▸ **EXERCISE REQUIREMENTS**:
Carry on the introduction about voided concrete floor slabs from the point where it stops.

# start of QUOTED TEXT

1. Introduction
The first hollow-core floor slabs were created in the 1950s. This was an innovative system that became very popular due to its advantages over older solid slab systems. The first voided slabs reduced the cost of building construction and the time required to complete buildings. However, due to tubular voids, the production of slabs could only take place in special factories for reinforced concrete structures, and only one-way slabs could be produced [
1]. In 1990, Breuning developed a new system for voided slabs. The newly proposed system was close to the system for solid slabs, but it used less concrete [
2,
3]. This system was designed for the installation of monolithic two-way slabs [
4,
5,
6,
7,
8], in which voids were formed by plastic hollow inserts.
Research has identified the main factors influencing the behaviour of voided slabs [
9]. One is the type of insert system. Depending on the chosen system of plastic inserts, the form of the inserts, and the arrangement of the inserts in the slabs, the concrete content in the slab can be reduced by 20% to 39%. Consequently, the cross-section and stiffness of the slabs also depend on the type of insert system. Depending on the shape of the insert, the slab moment-of-inertia is not constant and determines the stiffness of the structure. Cube, sphere, and elliptical plastic inserts are currently the most commonly manufactured and offered. These inserts form voids in slabs by removing some of the concrete content from the cross-sectional areas of the slabs under tensile and compressive stresses [
9]. Research [
9] has also determined that slabs with inserts forming conical voids are less resistant to cracking than slabs with spherical inserts. Due to the reduced concrete in the tensile zone of the slab, cracks in the slab formed at 19% less bending load than in a solid slab. The first crack formed in slabs with spherical inserts at 14.26% less bending load than in a solid slab. The decrease in the cracking limit was due to higher stresses in the tensile reinforcement, due to the thinning of the lower cross-section. The above study showed that despite previous cracking, the conical inserts did not have a significant effect on the bearing capacity. Investigations show that the cracking of concrete sections involves reduced stiffness and increase deflection of reinforced concrete constructions [
10]. Consequently, the load-bearing capacity of slabs with conical inserts was the same as that of the solid slab, and the load-bearing capacity of slabs with spherical inserts was 13.15% higher than that of the solid slab and slabs with conical inserts. Under the same maximum load, the deflection was found to be 21.5% lower in slabs with conical inserts than in solid slabs under the maximum bending load. Under the same load, the deflection in slabs with spherical inserts was 11.54% lower than in the solid slab, and 12.75% higher than in slabs with conical inserts. Thus, conical inserts do not affect the bearing capacity of the slab but increase the stiffness of the slab more than spherical inserts [
9]. Another paper [
2] described a test, during which it was found that slabs with ellipsoidal plastic inserts withstand a higher load than slabs with spherical inserts. Changing the insert spacing from 70 mm to 25 mm decreases the load-bearing capacity of voided slabs compared to solid ones. The decrease is from 10 to 19% [
11].
An evaluation of the results of the field tests already performed showed that the bearing capacity of slabs with plastic void-forming inserts is slightly lower than that of solid slabs [
12,
13,
14,
15].

# end of QUOTED TEXT
# start of EXTRACTED ENTRIES

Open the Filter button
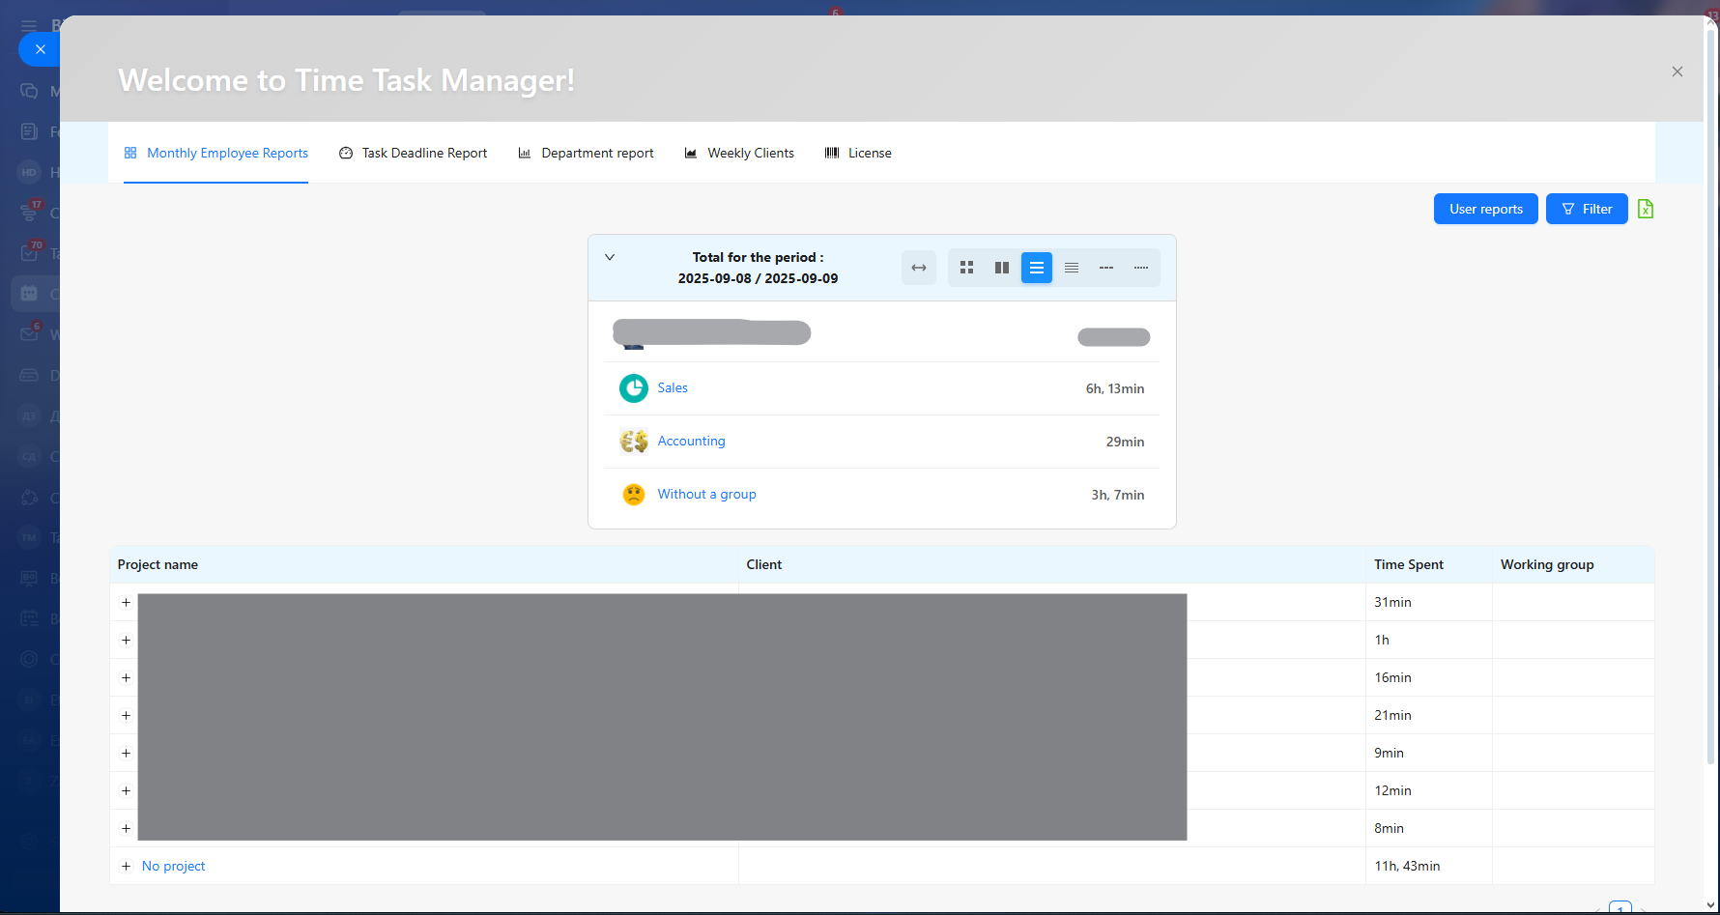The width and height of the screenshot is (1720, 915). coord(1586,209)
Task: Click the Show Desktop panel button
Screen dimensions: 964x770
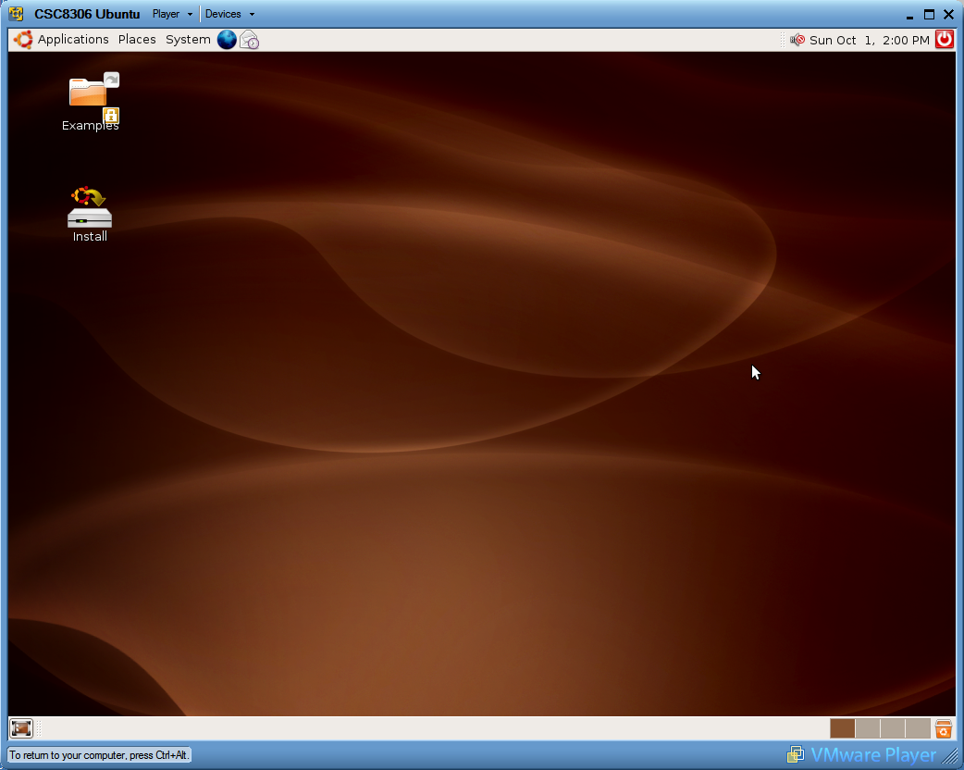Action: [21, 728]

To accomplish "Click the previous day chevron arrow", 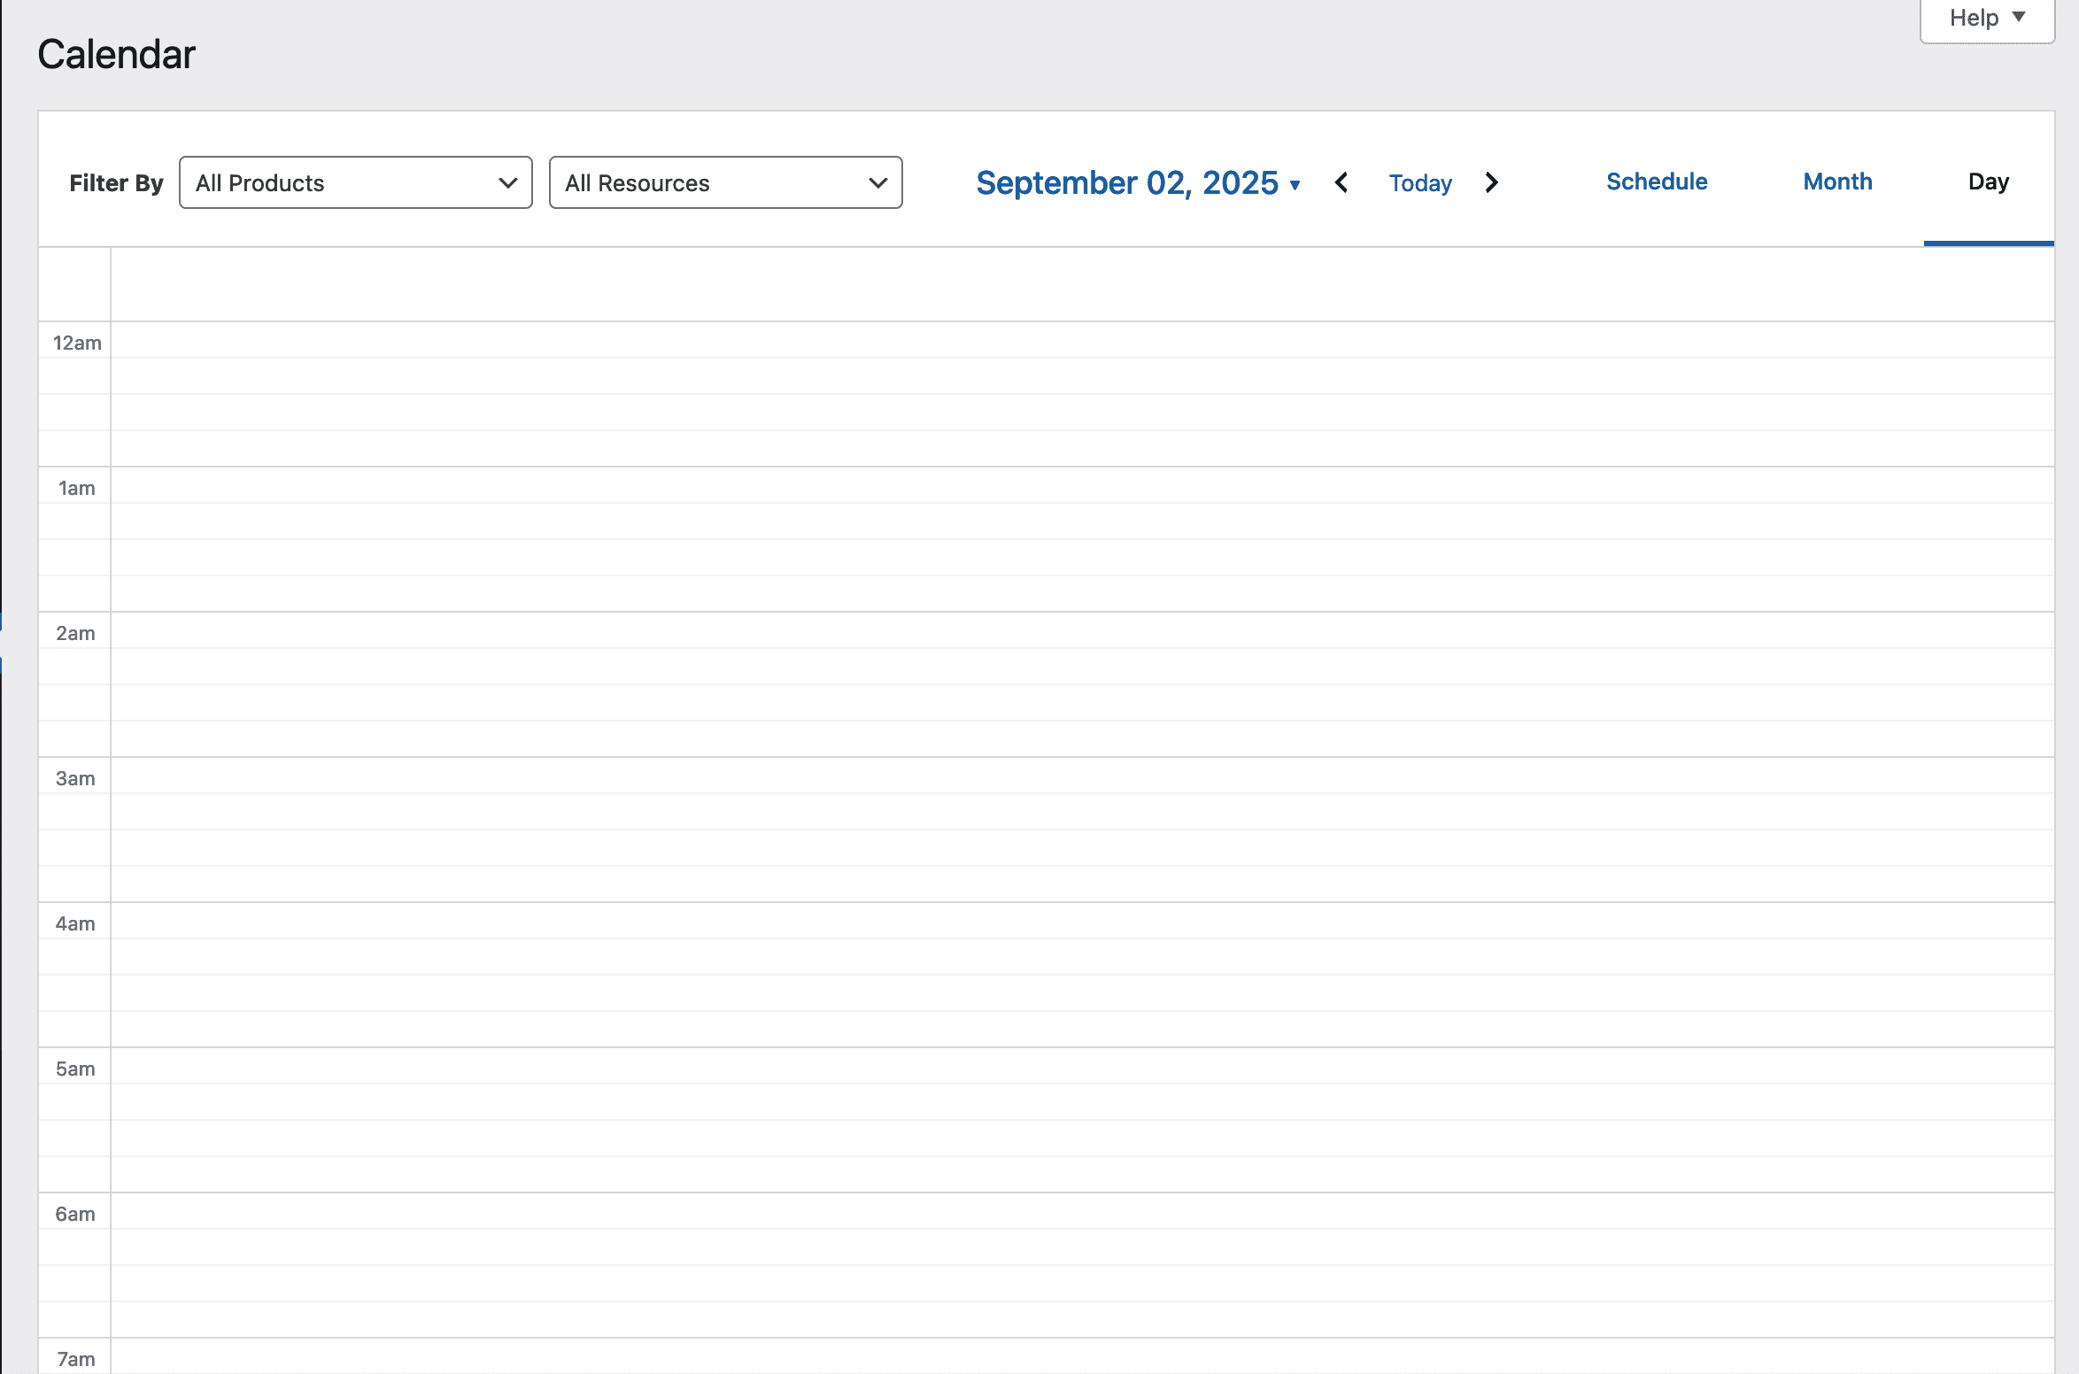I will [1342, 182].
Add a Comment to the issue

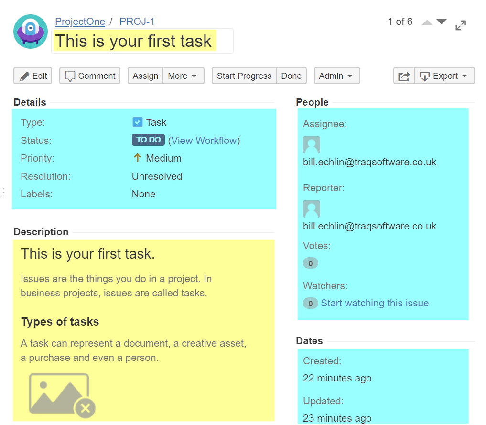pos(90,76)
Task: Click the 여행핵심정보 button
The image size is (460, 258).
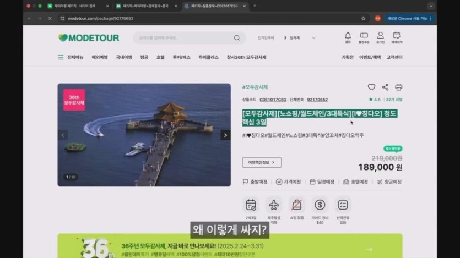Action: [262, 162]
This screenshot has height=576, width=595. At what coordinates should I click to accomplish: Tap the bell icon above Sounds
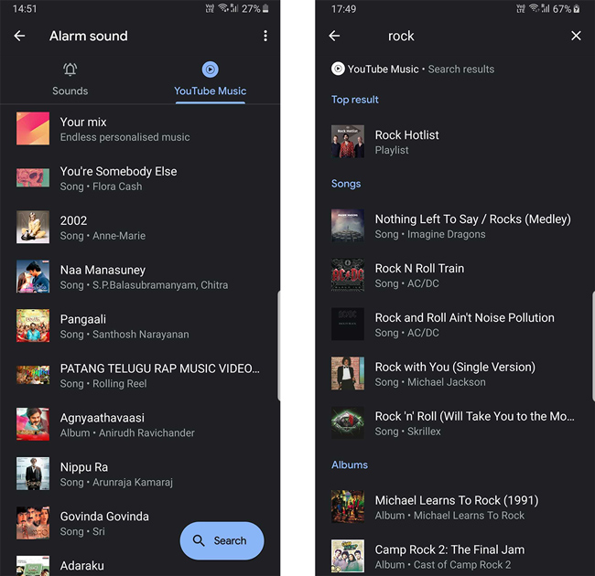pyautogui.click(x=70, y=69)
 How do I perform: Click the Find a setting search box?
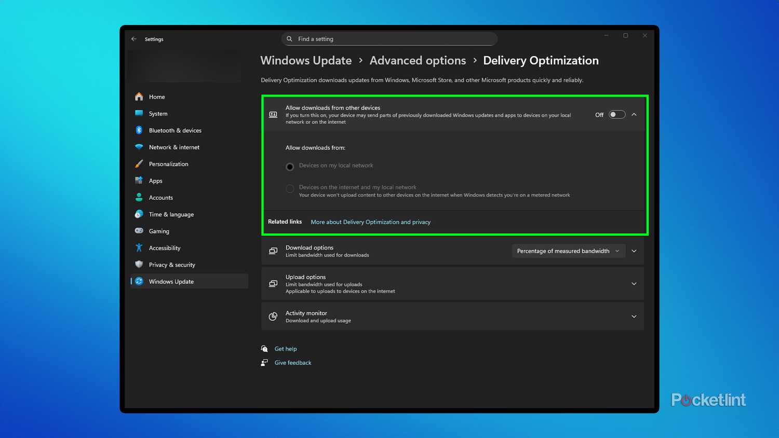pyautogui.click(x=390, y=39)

# end of EXTRACTED ENTRIES

▸ **RESULT OF THIS TASK**:
Due to the reduced mechanical properties of voided slabs, various technological variants of slab production have been tested to find the optimal solution to reduce the self-weight of the slab, without losing the load-bearing capacity and stiffness. One way to increase the stiffness and load-bearing capacity of voided slabs is to change the reinforcement intensity. Tests have shown that voided slabs usually crack in the normal section, but hollow core slabs with a reinforcement intensity of 0.52% crack in the diagonal section [
16].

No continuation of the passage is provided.